“New Year, New You.” While not a fan of that phrase, as we roll into the new year, a lot of women are looking to experiment with new things, and I am loving the increasing trend of women lifting weights! While I posted a version of this quite some time ago, here are my updated tips for beginning weightlifting or beginning strength training for women.
Don’t be afraid – just show up
I think the biggest concern that women have is mostly the intimidation factor.
Ask yourself – what is it that you are afraid of?
Afraid of not knowing what to do? See the tips below. Afraid of “getting bulky?” False. Afraid to fail? Do it anyway.
When I started lifting weights, I was just a little stick girl who would be knocked over by trying to squat a barbell. Now, I can squat more than my bodyweight and it feels amazing. There are women of all ages, all shapes, all sizes that make friends with the barbell and end up loving it (seriously, check them all out here!)! Conquer your fear; tell yourself that you can do it, and just do it!
Read books. Read blogs. Read forums. Read all the things!
There are a number of different programs out there for women to self-start, such as New Rules of Lifting for Women, Jamie Eason’s Live Fit, Bret Contreras’ Strong Curves, Rachel Cosgrove’s Female Body Breakthrough, or any of Nia Shanks’ programs.

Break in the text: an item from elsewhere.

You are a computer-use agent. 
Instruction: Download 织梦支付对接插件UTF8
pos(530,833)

Educate yourself on proper lift form and lifting techniques.
Youtube is FULL of videos on how to properly execute certain lifts. If you are able, record yourself doing the movements so you can watch yourself. Many sites allow you to post your videos online and do “form checks” so others can critique your form, or even so you can see yourself perform various lifts.
Ask for help
I started doing the New Rules of Lifting for Women program on my own with only the knowledge of what was in the book (and zero athletic background prior). While the book and other online programs may provide you with workouts and detailed explanations on how do to them, sometimes you need someone else’s advice to give you a little more confidence or an extra push.
I enlisted the help of a personal trainer (which was ridiculously expensive), but after the first few sessions, I knew that I was squatting properly, and knew the proper form on a deadlift. Even though I did not want to stick with a trainer full-time and break the bank, being able to have a solid foundation at light weights will help you as you move up in weight. If you do not have the funds to pay a trainer for a few sessions, sometimes they may offer a session for free and cram all you want to know in that session! 😉
Since I just started Crossfit, I think that is another amazing introduction to lifting, and overcoming the fear and intimidation of scary lifts. The instructors are trained to teach functional fitness and the workouts can be scaled down to any fitness level, so you work from the bottom up.

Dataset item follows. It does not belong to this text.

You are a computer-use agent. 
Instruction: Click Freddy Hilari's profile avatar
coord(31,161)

If your budget does not allow formal training or Crossfit classes, find a friend, significant other, or even a fellow gym goer to watch your form as you do the lifts. There are also plenty of free online networks such as Fitocracy where you can find others doing the same program or that have done similar workouts to compare notes, stories, etc.
Find a Community
Self-teaching can also open the doors for finding other resources or people interested in the same things as you. I have made huge connections on social networks such as Twitter and Instagram, and by connecting on Facebook with other women who lift. It is always refreshing to find like-minded women and those that you can throw ideas off of and compare notes.
Search on whatever program you have chosen and you are sure to find plenty of online groups of others doing the same.
Finding an in-person group such as going to a Crossfit box or attending group strength training classes at your gym, community is a key factor. Being able to have someone who “speaks the language” and can relate to your lifting is key to progressing further.
There are so many exciting and empowering reasons why you should strength train and why more women should make a resolution to lift more weights in the new year, but this is a great way to get you started!
Do you lift weights?
What was your biggest fear when you started lifting weights?
What it the biggest misconception that you discovered about women and strength training?